Mainboard vs SME IPO — Side-by-Side Comparison
| Parameter | Mainboard IPO | SME IPO |
|---|---|---|
| Listing platform | BSE / NSE main board | BSE SME / NSE Emerge |
| Post-issue paid-up capital | No fixed ceiling (large companies) | Up to ₹25 crore |
| Track record required | Net tangible assets ≥ ₹3 Cr (3 yrs) + avg operating profit ≥ ₹15 Cr (3 of last 5 yrs), or alternate route | 3-year operations history + operating profit (EBITDA) ≥ ₹1 Cr in 2 of last 3 years, positive FCFE in 2 of 3 years |
| Minimum investment (retail) | ~₹15,000 (1 lot, varies by issue) | ~₹2,00,000 (minimum 2 lots, revised by SEBI in March 2025) |
| Market maker requirement | Not required | Mandatory for minimum 3 years post-listing |
| Financial disclosure frequency | Quarterly | Half-yearly |
| Offer-for-sale (OFS) cap | No blanket cap | Capped at 20% of issue size; a single selling shareholder can offload max 50% of holding |
| Minimum public allottees | Higher, scaled to issue size | 200 (raised from 50 under 2025 norms) |
| Liquidity | Generally higher trading volumes | Thinner trading; can be volatile on low volumes |
| Migration path | N/A | Can migrate to mainboard after 3 years, subject to size/profitability/shareholder criteria |
SEBI's 2025 Crackdown on SME IPOs — What Changed
After a wave of concerns about weak disclosures and grey-market manipulation in some SME issues, SEBI tightened the SME IPO framework significantly starting March 2025. The key changes:
- Minimum profitability test: An SME must show an operating profit (EBITDA) of at least ₹1 crore in at least two of the preceding three financial years before filing its draft prospectus.
- OFS capped at 20%: Promoters and other selling shareholders can no longer dump most of their holding via Offer for Sale — capped at 20% of the total issue size, and no single seller can offload more than 50% of their existing stake.
- Restricted use of proceeds: IPO funds can no longer be used to repay loans owed to promoters or related parties, directly or indirectly. General corporate purposes are capped at 15% of the issue size or ₹10 crore, whichever is lower.

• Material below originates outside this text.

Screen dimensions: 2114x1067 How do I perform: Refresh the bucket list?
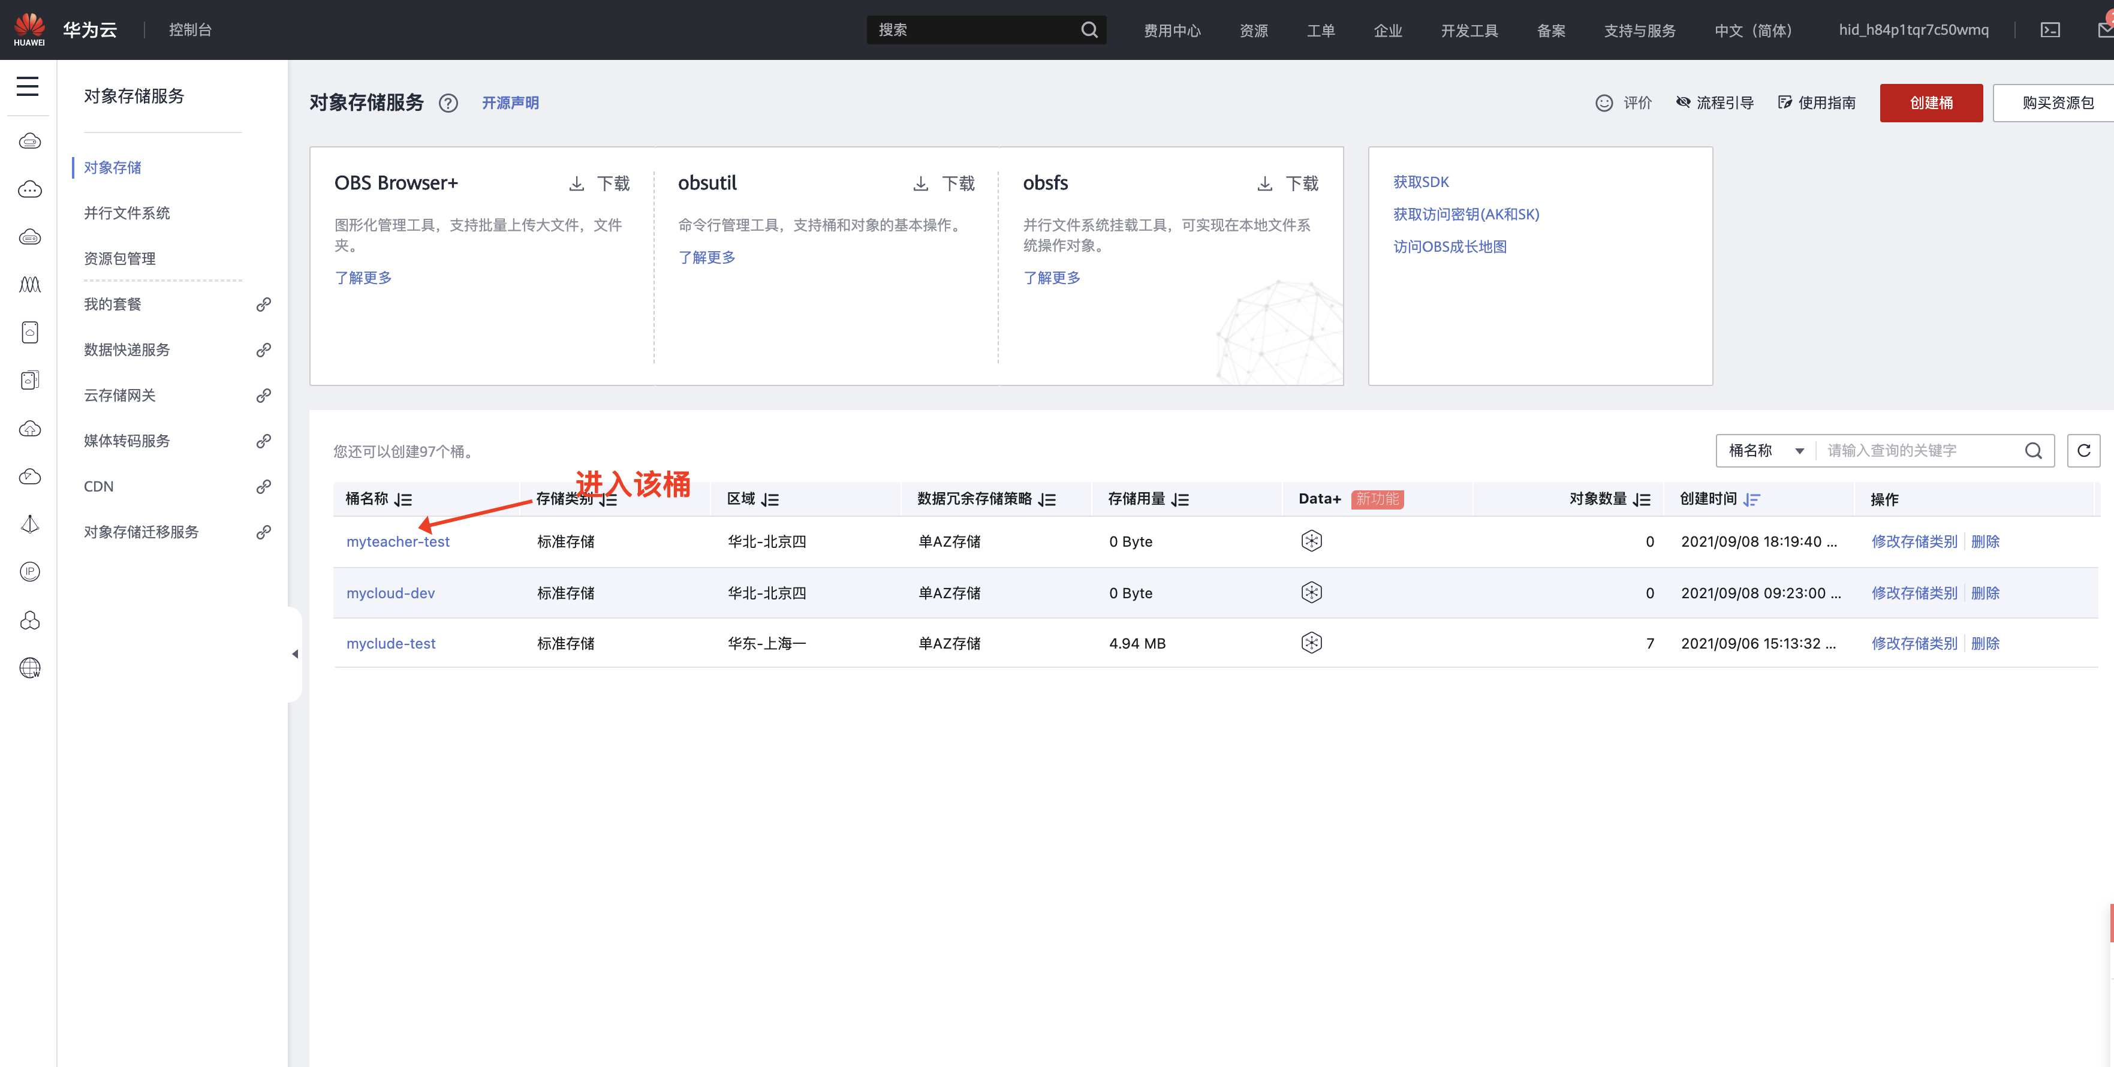coord(2084,450)
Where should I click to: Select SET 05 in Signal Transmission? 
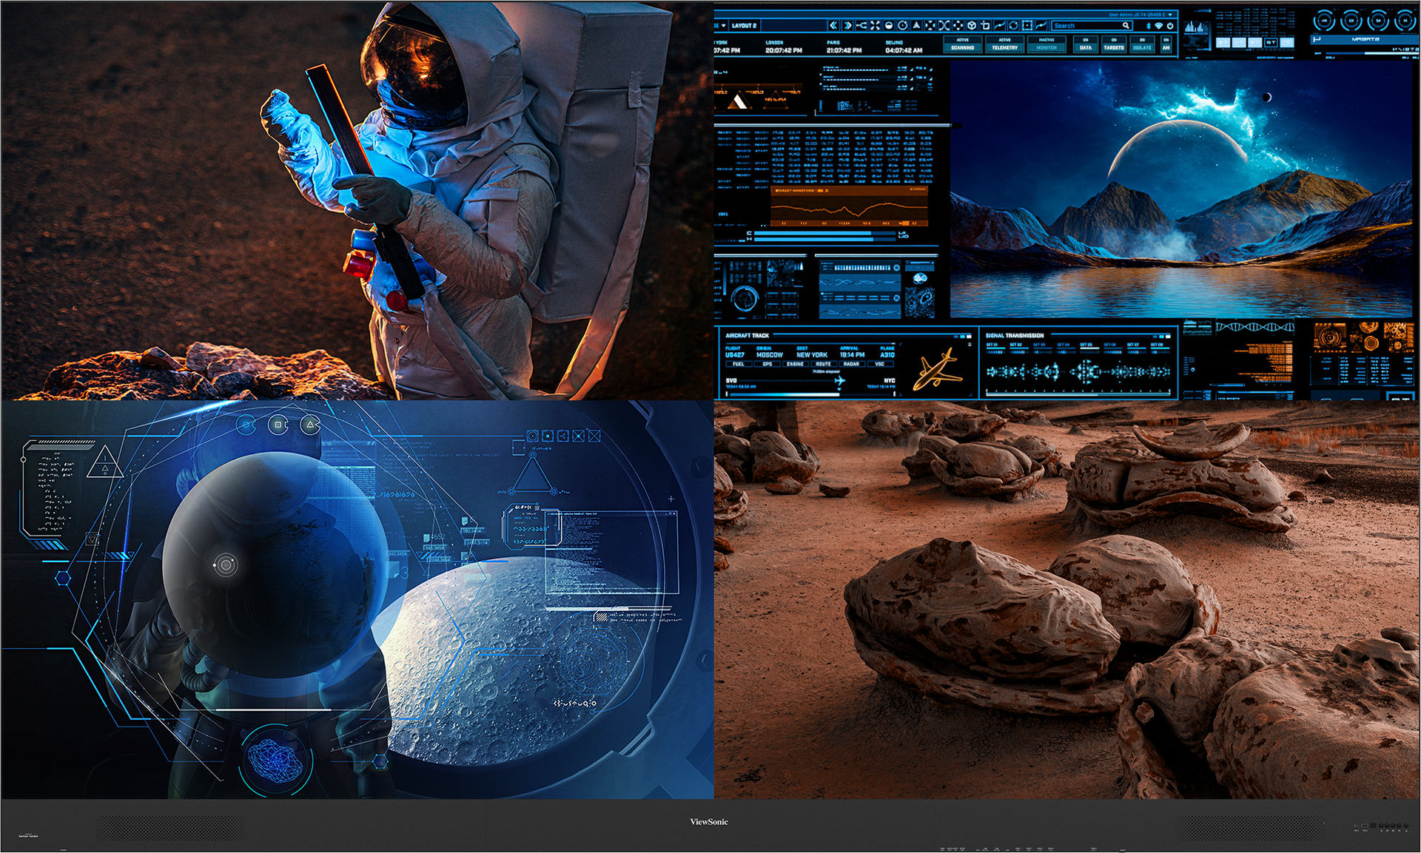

- Phased promoter lock-in: Promoter shareholding above the minimum promoter contribution is released in two tranches — 50% after 1 year, the remaining 50% after 2 years — instead of one lump-sum unlock.
- Higher minimum investment: The minimum application size doubled from 1 lot to 2 lots, pushing the minimum ticket size to roughly ₹2 lakh — deliberately raising the bar to filter out impulsive small-ticket retail applications.
- More public shareholders required: Minimum public allottees increased from 50 to 200, intended to widen ownership and reduce the ability of a small group to control post-listing price action.
How Migration from SME to Mainboard Works
A company listed on BSE SME or NSE Emerge isn't stuck there permanently. After being listed on the SME platform for at least 3 years, it can apply to migrate to the mainboard if it meets exchange-specific financial thresholds — broadly, a paid-up capital of ₹10 crore or more, along with revenue, market capitalisation, and public shareholder thresholds that vary slightly between BSE and NSE. Migration also removes the mandatory market-maker requirement, since mainboard-listed stocks don't need one.
Which Should You Apply For?
Neither category is inherently "better" — they serve different investor needs:
- Mainboard IPOs suit investors who prioritize liquidity, stronger disclosure standards, and a lower (though never zero) regulatory risk profile. Minimum investment is also lower, making them more accessible.
- SME IPOs can offer higher listing-gain potential precisely because of the smaller base and thinner liquidity — but that same thinness is exactly what makes them riskier. They also demand a higher minimum ticket size now (~₹2 lakh) after the 2025 rule change.